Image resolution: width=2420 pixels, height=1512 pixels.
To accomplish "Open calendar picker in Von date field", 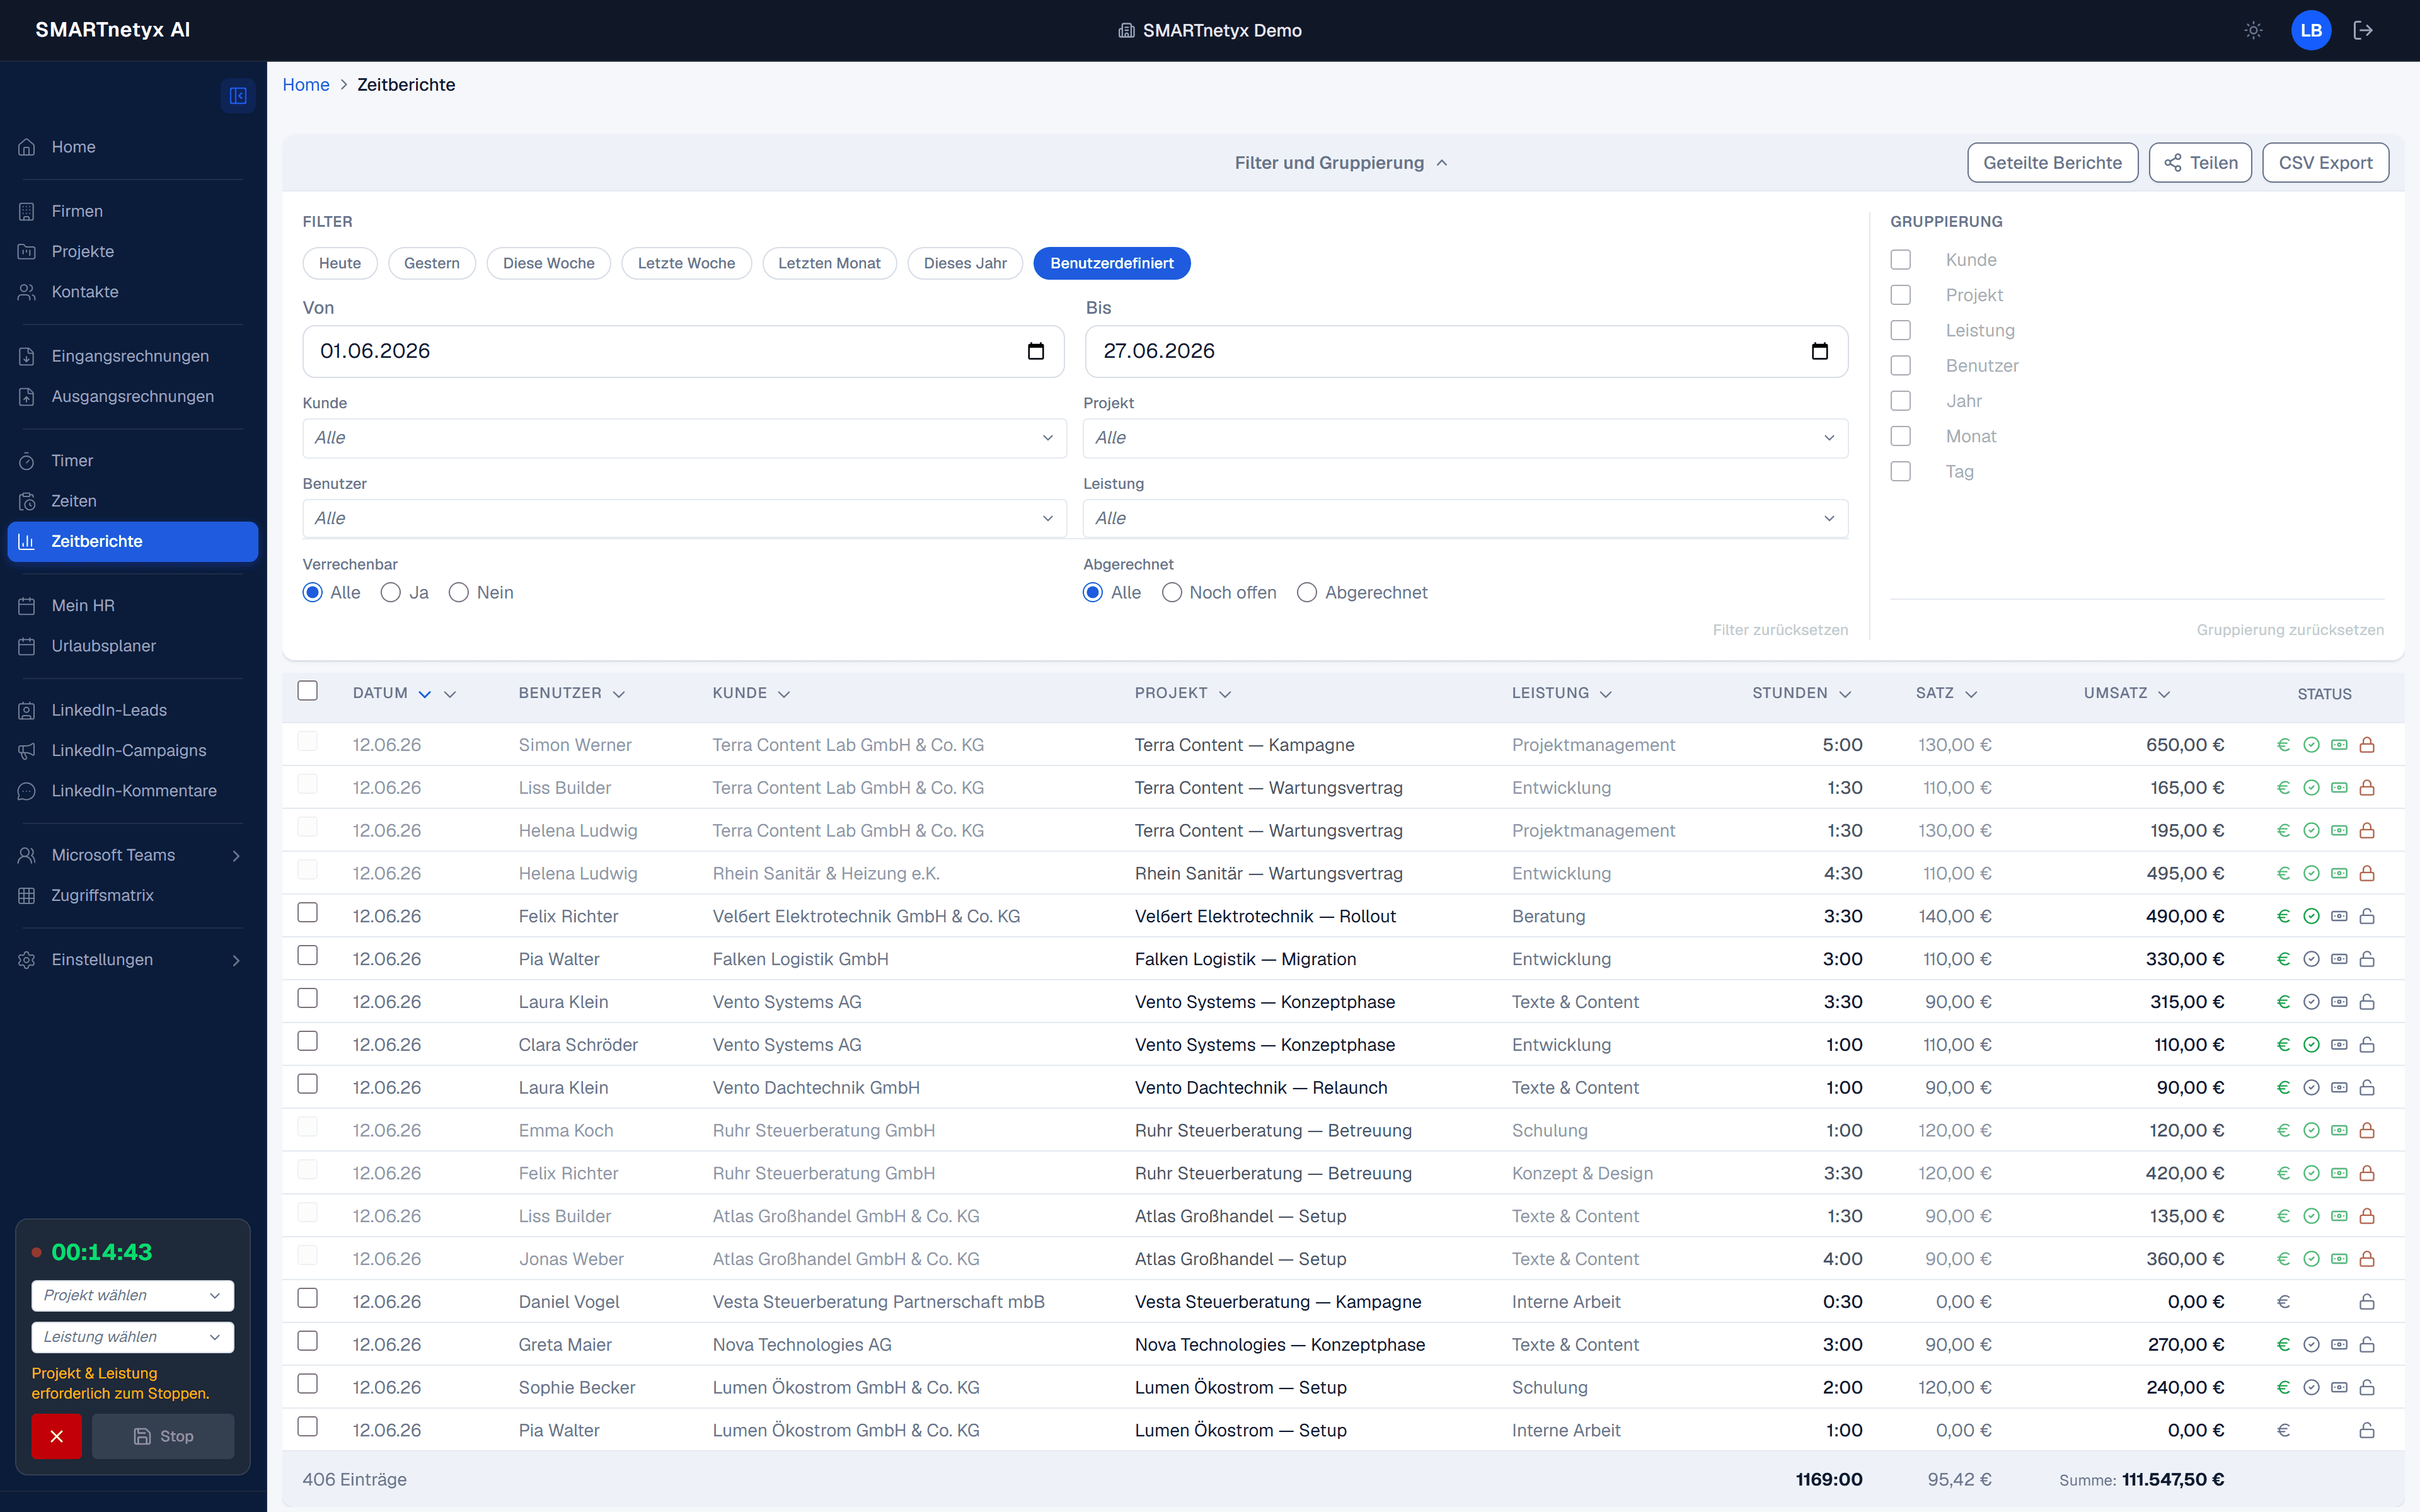I will pyautogui.click(x=1036, y=351).
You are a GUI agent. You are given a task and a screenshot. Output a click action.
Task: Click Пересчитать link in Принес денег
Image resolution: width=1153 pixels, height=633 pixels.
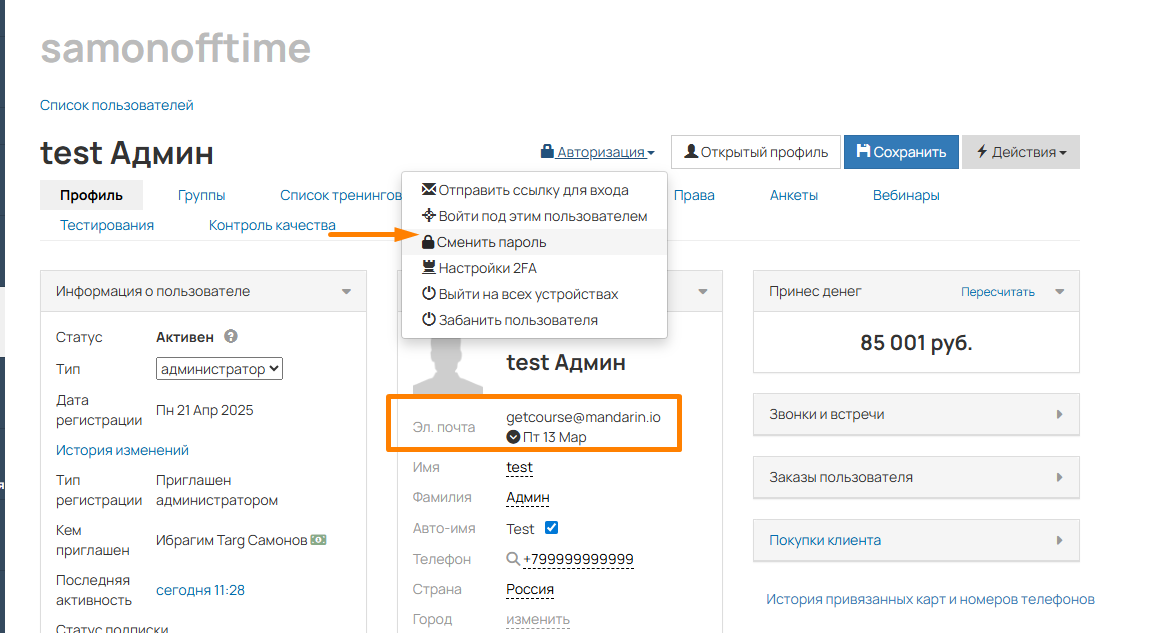click(998, 292)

------------------------

*Instructions for the task*.
When you reach the line containing "You are a GUI" in the entries above, please retype it and each line after it through the last one, exactly, without the pictures.

*Exercise solution*.
You are a GUI agent. You are given a task and a screenshot. Output a click action.
Task: Click Пересчитать link in Принес денег
Image resolution: width=1153 pixels, height=633 pixels.
click(998, 292)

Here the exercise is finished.